Alors que la loi permet de recourir à des habitats à faible impact écologique, peu coûteux et qui pourraient répondre en partie à la crise du logement, qu’est-ce qui empêche aujourd’hui les municipalité de faciliter leur installation ? Rien, si ce n’est le conformisme, le mépris de classe et la volonté de nuire.

D’un point de vue juridique, si la loi ALUR de mars 2014 donne la possibilité aux mairies d’intégrer les habitats légers dans leur plan d’urbanisme, elle est peu appliqué en pratique. Aujourd’hui la législation autour des habitats légers est tellement complexe que ceux qui s’y risquent s’exposent à des poursuites. Les habitats légers, qui peuvent pourtant apporter une réponse à la nécessité de sobriété énergétique et à la crise de logements, sont encore stigmatisés voir criminalisés.

Depuis 2015, malgré les intimidations de la mairie de Nort-sur-Erdre, «le 104 la Belletière» s’est développé et est devenu un lieu de partage intergénérationnel, social et écologique. Ce lieu d’expérimentations a vu naître une économie locale et solidaire où chacun peut laisser libre court à sa créativité.

Riches de cette expérience, les habitant-es du hameau de la Belletière ont fondé ensemble l’association «Libre Toits» pour «fédérer et défendre les intérêts et la diversité de l’habitat léger, mobile et réversible» en Loire-Atlantique.
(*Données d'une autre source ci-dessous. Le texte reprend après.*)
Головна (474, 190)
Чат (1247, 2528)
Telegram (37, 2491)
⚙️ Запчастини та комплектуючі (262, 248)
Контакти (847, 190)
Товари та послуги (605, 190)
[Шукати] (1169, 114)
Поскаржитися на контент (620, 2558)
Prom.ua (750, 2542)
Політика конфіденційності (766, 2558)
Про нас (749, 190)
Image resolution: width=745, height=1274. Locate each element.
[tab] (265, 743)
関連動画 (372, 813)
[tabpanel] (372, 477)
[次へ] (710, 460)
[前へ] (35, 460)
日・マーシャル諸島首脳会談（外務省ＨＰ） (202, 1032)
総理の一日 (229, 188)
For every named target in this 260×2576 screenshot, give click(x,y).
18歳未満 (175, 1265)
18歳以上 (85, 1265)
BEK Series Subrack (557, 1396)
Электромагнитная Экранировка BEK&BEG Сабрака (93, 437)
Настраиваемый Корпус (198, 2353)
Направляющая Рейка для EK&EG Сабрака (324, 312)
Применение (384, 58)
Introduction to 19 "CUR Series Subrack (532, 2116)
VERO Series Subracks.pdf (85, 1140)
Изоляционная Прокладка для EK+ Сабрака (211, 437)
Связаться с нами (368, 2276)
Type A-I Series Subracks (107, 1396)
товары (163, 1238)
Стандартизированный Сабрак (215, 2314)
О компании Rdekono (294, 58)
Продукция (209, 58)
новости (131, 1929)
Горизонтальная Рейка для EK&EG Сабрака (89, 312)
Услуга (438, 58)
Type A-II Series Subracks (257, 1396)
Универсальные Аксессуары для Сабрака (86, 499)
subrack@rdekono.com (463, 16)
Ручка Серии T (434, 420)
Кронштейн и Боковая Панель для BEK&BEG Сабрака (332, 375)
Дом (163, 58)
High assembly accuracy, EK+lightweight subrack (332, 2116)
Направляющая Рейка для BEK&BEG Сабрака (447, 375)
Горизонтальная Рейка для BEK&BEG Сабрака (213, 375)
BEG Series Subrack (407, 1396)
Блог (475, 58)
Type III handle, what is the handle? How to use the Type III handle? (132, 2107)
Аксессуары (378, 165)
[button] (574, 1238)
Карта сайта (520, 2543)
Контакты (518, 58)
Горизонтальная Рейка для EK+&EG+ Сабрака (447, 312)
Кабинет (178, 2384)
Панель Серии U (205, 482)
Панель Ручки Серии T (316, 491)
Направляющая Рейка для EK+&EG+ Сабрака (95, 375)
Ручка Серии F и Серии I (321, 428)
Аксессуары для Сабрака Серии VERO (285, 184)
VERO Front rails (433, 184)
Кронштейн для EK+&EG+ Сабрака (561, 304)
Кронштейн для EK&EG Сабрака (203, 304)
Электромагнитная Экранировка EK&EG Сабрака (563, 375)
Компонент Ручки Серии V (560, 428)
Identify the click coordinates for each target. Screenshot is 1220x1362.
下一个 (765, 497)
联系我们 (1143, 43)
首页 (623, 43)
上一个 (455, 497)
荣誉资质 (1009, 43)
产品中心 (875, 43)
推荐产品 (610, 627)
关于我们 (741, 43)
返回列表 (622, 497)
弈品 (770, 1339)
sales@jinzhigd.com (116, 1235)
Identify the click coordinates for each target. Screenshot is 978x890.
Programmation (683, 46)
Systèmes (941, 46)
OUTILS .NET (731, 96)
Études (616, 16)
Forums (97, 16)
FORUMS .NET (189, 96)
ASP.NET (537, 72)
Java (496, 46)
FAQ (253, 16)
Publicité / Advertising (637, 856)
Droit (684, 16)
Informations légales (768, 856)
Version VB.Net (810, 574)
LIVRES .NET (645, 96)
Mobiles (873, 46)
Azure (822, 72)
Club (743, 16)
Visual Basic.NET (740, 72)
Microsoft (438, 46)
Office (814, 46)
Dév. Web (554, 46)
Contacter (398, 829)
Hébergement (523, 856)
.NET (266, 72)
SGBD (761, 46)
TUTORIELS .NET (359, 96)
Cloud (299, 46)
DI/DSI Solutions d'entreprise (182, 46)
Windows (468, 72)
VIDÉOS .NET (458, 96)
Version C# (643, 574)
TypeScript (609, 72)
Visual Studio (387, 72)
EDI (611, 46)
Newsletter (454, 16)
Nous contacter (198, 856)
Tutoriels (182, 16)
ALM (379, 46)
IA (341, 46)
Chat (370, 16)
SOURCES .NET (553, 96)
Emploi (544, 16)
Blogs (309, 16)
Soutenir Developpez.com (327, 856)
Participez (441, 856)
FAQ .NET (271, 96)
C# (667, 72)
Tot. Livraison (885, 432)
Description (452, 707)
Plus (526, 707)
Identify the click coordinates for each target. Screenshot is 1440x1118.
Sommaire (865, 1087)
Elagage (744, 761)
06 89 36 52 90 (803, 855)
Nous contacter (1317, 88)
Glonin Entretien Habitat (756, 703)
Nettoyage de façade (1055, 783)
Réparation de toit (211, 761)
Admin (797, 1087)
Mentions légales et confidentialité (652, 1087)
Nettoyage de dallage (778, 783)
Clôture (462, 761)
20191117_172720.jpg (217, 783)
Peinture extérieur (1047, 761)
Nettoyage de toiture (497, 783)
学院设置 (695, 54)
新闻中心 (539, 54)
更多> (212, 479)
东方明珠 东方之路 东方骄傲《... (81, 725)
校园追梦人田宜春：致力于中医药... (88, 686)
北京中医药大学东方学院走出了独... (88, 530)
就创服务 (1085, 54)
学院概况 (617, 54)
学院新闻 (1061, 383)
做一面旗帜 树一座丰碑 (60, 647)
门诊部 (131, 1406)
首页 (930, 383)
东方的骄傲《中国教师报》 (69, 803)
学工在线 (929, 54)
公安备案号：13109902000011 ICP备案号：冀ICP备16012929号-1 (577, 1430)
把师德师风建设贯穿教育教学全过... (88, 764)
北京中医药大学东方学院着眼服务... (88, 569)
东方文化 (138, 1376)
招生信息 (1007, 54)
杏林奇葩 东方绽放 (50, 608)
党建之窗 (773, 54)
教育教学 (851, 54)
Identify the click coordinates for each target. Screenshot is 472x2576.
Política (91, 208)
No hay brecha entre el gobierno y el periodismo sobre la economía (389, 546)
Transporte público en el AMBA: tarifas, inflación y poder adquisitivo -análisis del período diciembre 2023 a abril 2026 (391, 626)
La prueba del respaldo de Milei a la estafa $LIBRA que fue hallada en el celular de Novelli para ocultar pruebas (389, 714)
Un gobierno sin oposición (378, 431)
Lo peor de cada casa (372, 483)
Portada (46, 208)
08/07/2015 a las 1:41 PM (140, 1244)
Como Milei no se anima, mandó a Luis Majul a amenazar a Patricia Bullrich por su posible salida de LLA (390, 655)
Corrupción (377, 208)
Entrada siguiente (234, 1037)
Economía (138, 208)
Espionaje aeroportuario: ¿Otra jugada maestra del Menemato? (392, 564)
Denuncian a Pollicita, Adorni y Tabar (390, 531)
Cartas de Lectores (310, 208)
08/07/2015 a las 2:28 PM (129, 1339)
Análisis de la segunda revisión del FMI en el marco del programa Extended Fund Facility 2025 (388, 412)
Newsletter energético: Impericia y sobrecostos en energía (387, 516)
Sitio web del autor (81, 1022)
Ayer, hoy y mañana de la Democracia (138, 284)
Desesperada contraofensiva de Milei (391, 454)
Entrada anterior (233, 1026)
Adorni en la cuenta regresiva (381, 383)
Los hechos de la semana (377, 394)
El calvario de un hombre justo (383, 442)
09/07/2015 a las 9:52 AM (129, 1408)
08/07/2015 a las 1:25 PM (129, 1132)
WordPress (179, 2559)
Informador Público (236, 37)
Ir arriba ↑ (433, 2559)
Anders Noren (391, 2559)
Une pétition est en ligne afin de soutenir Jean-Marc Perrigot et les habitant-es du 104. https://www.change.org/p/habitat-leger

À l’issue de l’audience, le procureur demande 500€ d’amende et 30€ d’astreinte par jour tant que les yourtes ne seront pas démontées, et ce à compter de quatre mois après la décision du tribunal.

La décision sera rendue le 07/04/23 au tribunal correctionnel de Nantes.